Learned the basics of the more macro portions of ML/AI in computer vision(CV), differentiating topics such as object detection and localization. Learning the different use cases for just Object Classification, or Object Localization and THEN Object Classification, as well as the use cases of Landmark Detection. The different topics I implemented in code myself and their theory are shown below, with papers to pre-requisite topics linked as needed.

Practice/Projects

Object Localzation/Classification & Landmark Detection

Object Localization is when you show where an object is in an inputted image, typically with a bounding box. Which is defined as a vector typically consisting of its midpoint's coordinates, height, and width, normally denoted by
[bx, by, bw, bh]

Object detection is classifying either the localized object or simply classifying the image itself. Examples of the two situations are shown below.

Landmark Detection is detecting where predetermined landmarks are on the picture, a clear example of this is features(landmarks) on a face in the image below.

Landmark Detection can allow us to conduct facial recognition and verification(which I cover and put into practice next week).

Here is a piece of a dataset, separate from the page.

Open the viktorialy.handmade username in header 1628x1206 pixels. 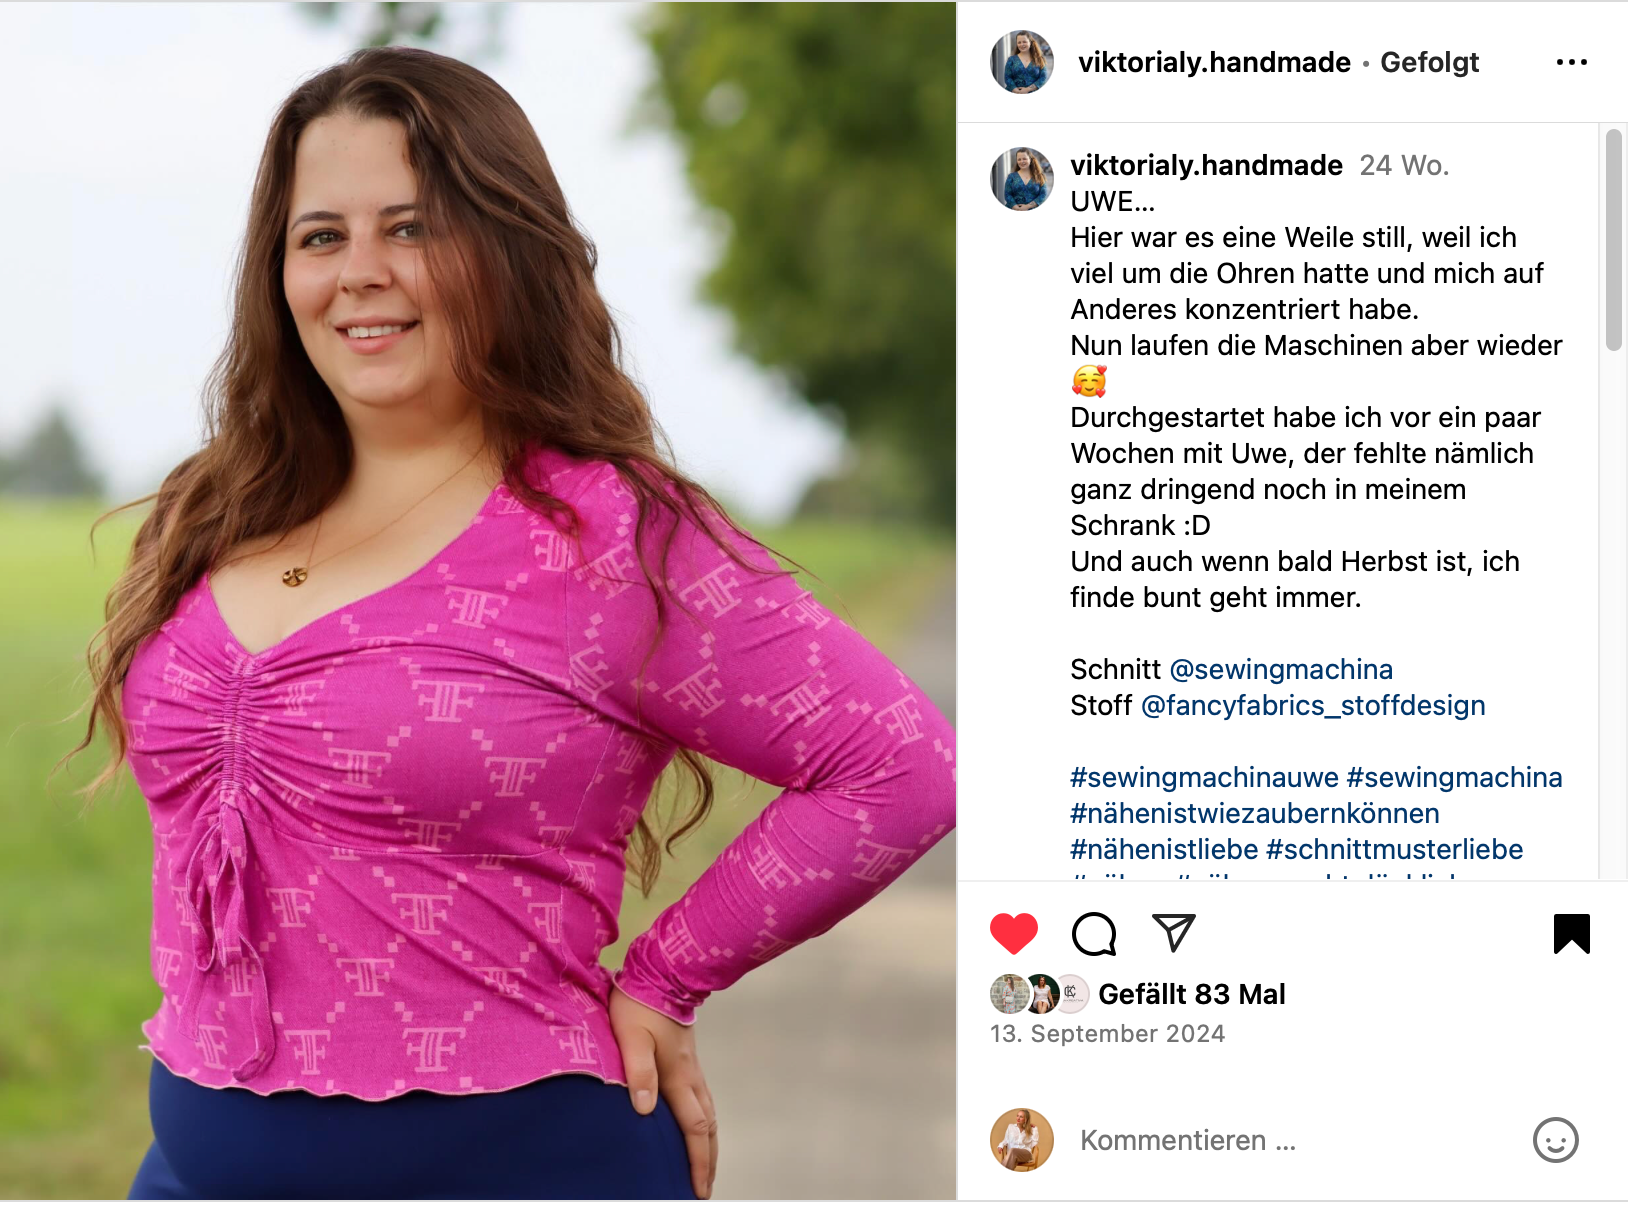tap(1214, 62)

YOLO Algorithm (You Only Look Once)

YOLO is a CV object detection & localization algorithm that operates by dividing input images into a grid and directly predicts bounding boxes and class probabilities within each grid cell. Then typically uses Non-max Suppression to get rid of incorrectly/low confidence bounding boxes that may overlay on already correctly predicted boxes. An example of the placement of the grid, placing of bounding boxes, and then non-max suppression is shown in the photo below.

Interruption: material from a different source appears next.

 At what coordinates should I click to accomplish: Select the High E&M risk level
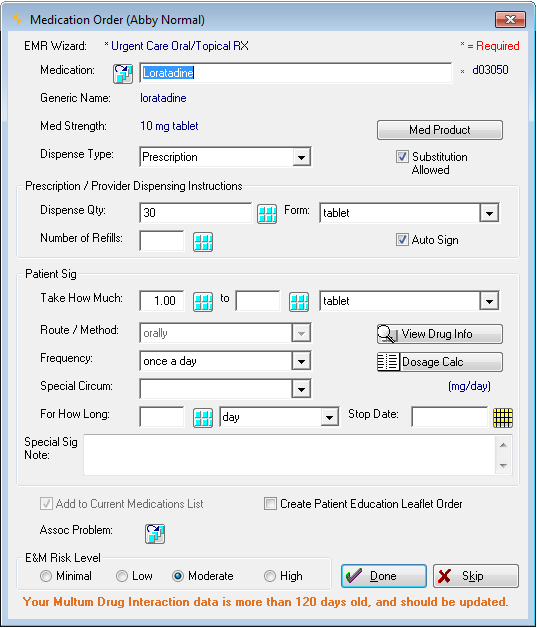point(270,576)
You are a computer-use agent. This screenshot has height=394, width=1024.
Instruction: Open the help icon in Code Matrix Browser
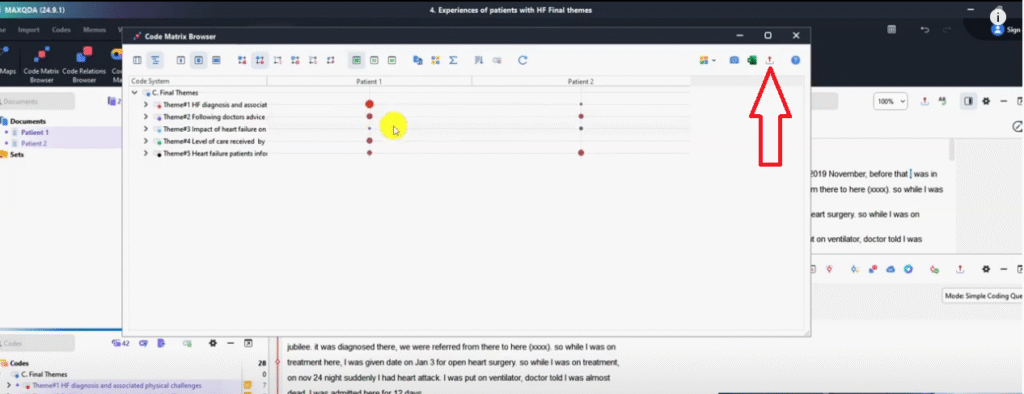click(795, 60)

YOLO's achieves impressive accuracy and speed simultaneously, which is why it was revolutionary in the Computer Vision world of research.

U-Net (Semantic Segmentation)

In a slightly different category is semantic segmentation, which is categorizing which item each individual pixel in an image belongs to. The most popular algorithm that completes this is the U-net algorithm, which its architecture is shown below and my explanation of it follows.

You complete the typicall CNN layers, shrinking the height and width, while expanding the number of channels, during the first half of the model. Then we use transpose convolutional layers to expand the heigh and width and shrink the number of channels back to the original dimensions in order to be able to map the predicted segmentation back onto the original image. The arrows across the screen show that we concatenate the outputs from the respective layers in the first half of the model, into the second half of the model using skip connections. An example output of this model is shown below and is mapped onto the original image to show which parts of the image belong to what pre-classified object.

Practice

Car Detection YOLO

I implemented the YOLO algorithm to detect cars. Where I applied a

-filter by threshold to delete bounding boxes that were very unconfident

Calculated IoU(Intersection over Union) of the predicted bounding boxes and the target bounding boxes to train the model.

-Implemented Non-Max Suppression to delete overlapping bounding boxes to ensure each item detected only had one bounding box.

Image Segmentation using U-Net

Recreated the U-net algorithm using Tensorflow and then putting them together using the Functional API. The function putting all the model components together is shown below. As well as an image showing image inputted into the mode, its true mask(model target), and predicted mask(model output).

def unet_model(input_size=(96, 128, 3), n_filters=32, n_classes=23):

    #Encoding Blocks
    cblock1 = conv_block(inputs, n_filters)
    cblock2 = conv_block(cblock1[0], 2 * n_filters)
    cblock3 = conv_block(cblock2[0], 4 * n_filters)
    cblock4 = conv_block(cblock3[0], 8 * n_filters, dropout_prob = 0.3) 
    cblock5 = conv_block(cblock4[0], 16 * n_filters, dropout_prob = 0.3, max_pooling=None) 

    #Decoding Blocks
    ublock6 = upsampling_block(cblock5[0], cblock4[1], 8 * n_filters)
    ublock7 = upsampling_block(ublock6, cblock3[1],  4 * n_filters)
    ublock8 = upsampling_block(ublock7, cblock2[1],  2 * n_filters)
    ublock9 = upsampling_block(ublock8, cblock1[1],  n_filters)

    conv9 = Conv2D(n_filters,
                 3,
                 activation='relu',
                 padding='same', 
                 kernel_initializer='he_normal')(ublock9)
    conv10 = Conv2D(n_classes, 1, padding='same')(conv9)

    #Tensorflow's Functional API
    model = tf.keras.Model(inputs=inputs, outputs=conv10)

    return model